The pathophysiologic mechanism surrounding CKD development in obese patients remains unclear, but many events must be linked to ESRD such as altered renal hemodynamics, insulin resistance, hyperlipidemia, inflammation and oxidative stress (Figure 1). Hemodynamic alterations such as higher renal plasma flow, GFR and filtration fraction were linked to obesity when compared with the levels in non-obese patients[76,77]. The effect of BMI on renal hemodynamics was also proven by another work in which GFR and effective renal plasma flow (ERPF) were evaluated with a high-sodium diet. According to this study, ERPF and the GFR were statistically increased when individuals were exposed to a high-sodium diet and compared to another group that was exposed to a low-sodium diet without a change in filtration fraction (FF). However, increased sodium intake-induced changes in the GFR and FF were significantly greater in people with a BMI ≥ 25 kg/m^2[78]. The hemodynamic effects of overweight on kidney function and albuminuria are enhanced with hypertension, which itself is a clinical complication of obesity. Chagnac et al[79] demonstrated that glomerular hyperfiltration could have a relevant role in development of hypertension in obese patients by increasing postglomerular oncotic pressure and proximal tubular sodium reabsorption.

As an individual gains weight, renal mass as well as the glomerular diameter increases[80]. Podocytes are highly specialized cells that support the glomerular basement membrane (GBM) and play an important role in the glomerular filtration barrier via their foot processes. With glomerular hypertrophy, podocytes must cover a larger area by expanding these processes. If this podocyte enlargement is not proportional to glomerular hypertrophy, this adaptation could cause podocyte detachment and consequently a loss selectivity of serum protein selectivity[81,82]. Considering that podocytes are cells with limited capacity for cell division and replacement, proteinuria may be detected as is commonly observed in obese patients. Supporting this hypothesis, individuals who reduced their body mass also had significant reductions in proteinuria[14,83].

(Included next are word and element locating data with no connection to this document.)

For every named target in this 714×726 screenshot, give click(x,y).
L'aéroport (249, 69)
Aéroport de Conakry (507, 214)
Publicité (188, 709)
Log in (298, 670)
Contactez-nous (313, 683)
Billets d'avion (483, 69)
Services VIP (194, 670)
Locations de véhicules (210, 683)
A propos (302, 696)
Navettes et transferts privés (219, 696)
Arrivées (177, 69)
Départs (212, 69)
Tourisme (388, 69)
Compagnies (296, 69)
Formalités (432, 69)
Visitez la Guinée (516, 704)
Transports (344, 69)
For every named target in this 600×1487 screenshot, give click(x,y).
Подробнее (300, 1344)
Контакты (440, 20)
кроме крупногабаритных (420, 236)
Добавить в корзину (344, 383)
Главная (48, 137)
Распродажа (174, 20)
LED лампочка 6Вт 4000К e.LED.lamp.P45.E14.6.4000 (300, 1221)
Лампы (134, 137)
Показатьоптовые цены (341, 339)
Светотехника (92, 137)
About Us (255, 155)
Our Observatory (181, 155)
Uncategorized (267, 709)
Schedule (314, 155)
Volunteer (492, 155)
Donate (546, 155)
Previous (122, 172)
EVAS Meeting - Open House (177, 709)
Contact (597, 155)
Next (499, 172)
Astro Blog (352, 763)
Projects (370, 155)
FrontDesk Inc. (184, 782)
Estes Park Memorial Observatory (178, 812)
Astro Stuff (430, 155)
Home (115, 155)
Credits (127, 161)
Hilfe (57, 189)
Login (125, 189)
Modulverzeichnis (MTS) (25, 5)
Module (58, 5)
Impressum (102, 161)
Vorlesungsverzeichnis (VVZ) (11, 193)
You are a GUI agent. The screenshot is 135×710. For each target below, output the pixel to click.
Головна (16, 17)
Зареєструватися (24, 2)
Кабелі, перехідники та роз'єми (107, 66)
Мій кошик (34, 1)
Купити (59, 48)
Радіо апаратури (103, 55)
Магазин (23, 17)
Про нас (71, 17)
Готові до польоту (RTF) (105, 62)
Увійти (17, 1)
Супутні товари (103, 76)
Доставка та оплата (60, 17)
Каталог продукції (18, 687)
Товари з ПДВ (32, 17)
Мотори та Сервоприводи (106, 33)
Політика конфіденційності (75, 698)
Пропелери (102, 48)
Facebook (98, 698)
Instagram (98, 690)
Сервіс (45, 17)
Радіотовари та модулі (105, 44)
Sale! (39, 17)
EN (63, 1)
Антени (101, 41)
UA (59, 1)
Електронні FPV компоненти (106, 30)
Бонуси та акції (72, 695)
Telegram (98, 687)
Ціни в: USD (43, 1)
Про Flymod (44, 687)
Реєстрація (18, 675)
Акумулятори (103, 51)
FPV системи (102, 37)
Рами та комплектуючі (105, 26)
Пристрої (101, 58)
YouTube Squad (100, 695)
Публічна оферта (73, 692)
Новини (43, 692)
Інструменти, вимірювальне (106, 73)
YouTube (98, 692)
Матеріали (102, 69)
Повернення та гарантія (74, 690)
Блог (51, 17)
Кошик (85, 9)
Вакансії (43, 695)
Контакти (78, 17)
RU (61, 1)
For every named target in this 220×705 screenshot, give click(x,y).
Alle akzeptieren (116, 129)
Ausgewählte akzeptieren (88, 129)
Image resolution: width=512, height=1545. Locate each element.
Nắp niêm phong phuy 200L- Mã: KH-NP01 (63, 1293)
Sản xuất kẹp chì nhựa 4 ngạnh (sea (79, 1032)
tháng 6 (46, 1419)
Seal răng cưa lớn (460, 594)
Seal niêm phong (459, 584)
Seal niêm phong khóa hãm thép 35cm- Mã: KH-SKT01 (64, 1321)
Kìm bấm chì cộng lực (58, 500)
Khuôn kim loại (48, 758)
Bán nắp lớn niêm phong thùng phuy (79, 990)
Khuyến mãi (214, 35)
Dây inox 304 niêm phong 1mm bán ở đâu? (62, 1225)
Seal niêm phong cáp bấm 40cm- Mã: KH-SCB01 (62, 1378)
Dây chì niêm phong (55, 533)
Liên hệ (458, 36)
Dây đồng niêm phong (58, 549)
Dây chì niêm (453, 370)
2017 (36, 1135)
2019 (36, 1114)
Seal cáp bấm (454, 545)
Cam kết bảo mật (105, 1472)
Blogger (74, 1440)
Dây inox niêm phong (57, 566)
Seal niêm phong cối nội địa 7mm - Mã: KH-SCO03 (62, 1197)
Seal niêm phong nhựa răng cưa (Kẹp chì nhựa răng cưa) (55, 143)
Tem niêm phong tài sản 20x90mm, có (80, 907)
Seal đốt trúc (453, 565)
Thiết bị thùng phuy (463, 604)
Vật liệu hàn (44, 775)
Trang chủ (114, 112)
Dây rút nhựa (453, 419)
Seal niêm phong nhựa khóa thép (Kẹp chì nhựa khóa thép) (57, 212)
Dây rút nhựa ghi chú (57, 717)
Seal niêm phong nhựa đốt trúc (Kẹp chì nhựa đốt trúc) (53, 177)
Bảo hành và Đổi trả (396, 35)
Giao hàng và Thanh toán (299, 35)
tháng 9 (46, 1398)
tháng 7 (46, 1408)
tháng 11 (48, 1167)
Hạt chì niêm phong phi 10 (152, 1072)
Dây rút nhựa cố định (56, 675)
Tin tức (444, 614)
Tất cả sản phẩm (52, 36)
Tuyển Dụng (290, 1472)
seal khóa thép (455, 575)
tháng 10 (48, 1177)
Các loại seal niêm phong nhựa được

Extensive studies demonstrate that a lack of podocytes covering the GBM results in the formation of denuded areas, which trigger matrix deposition resulting in glomerulosclerosis in experimental models as well as in human biopsies[84-87]. As kidney injury persists, kidney fibrosis becomes an inevitable outcome in which epithelial-mesenchymal and endothelial-mesenchymal transition events generate matrix-producing fibroblasts in the interstitial space that contribute to renal fibrosis. Accumulation of matrix elements caused by the fibrotic process progressively alters normal kidney architecture by contraction and increased stiffness, resulting in disrupted blood flow supply and nephron function[88,89].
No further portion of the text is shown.